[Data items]
================================

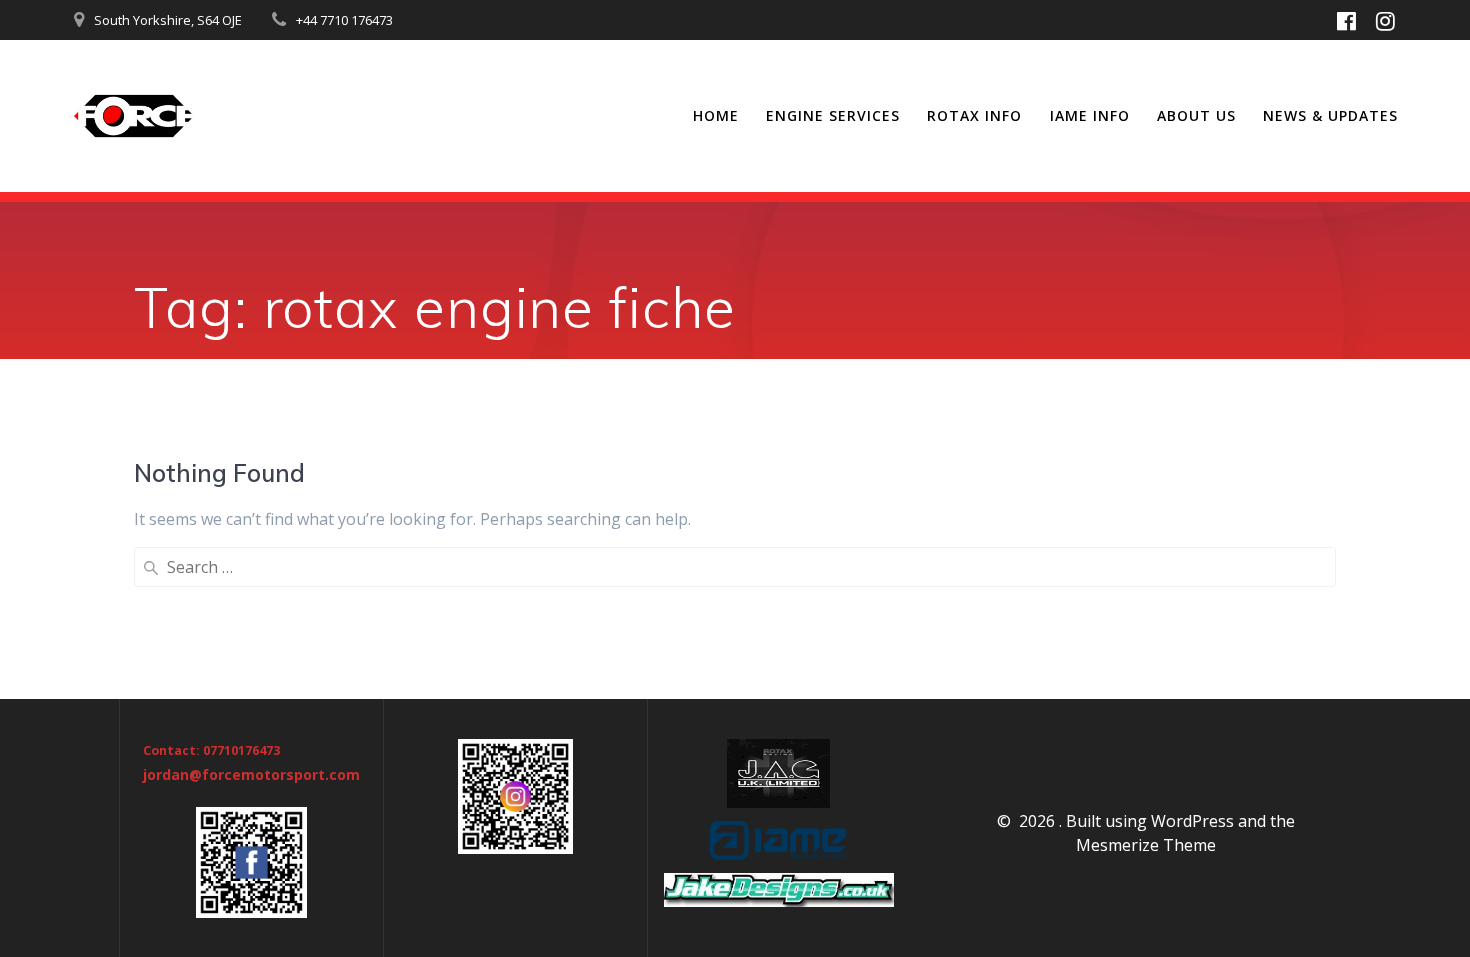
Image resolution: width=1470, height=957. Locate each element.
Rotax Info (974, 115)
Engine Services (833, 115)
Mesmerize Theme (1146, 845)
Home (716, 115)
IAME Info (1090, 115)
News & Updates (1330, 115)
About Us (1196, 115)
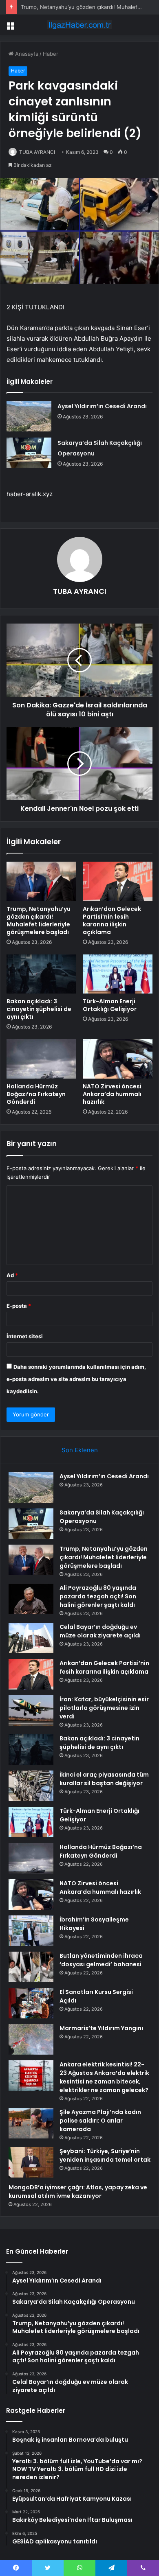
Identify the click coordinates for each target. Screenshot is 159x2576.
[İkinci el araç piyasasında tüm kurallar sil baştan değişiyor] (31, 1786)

================================

[TASK DETAILS]
How many lines in the data contain the string "each"? Respond with the number only.

[TASK RESPONSE]
2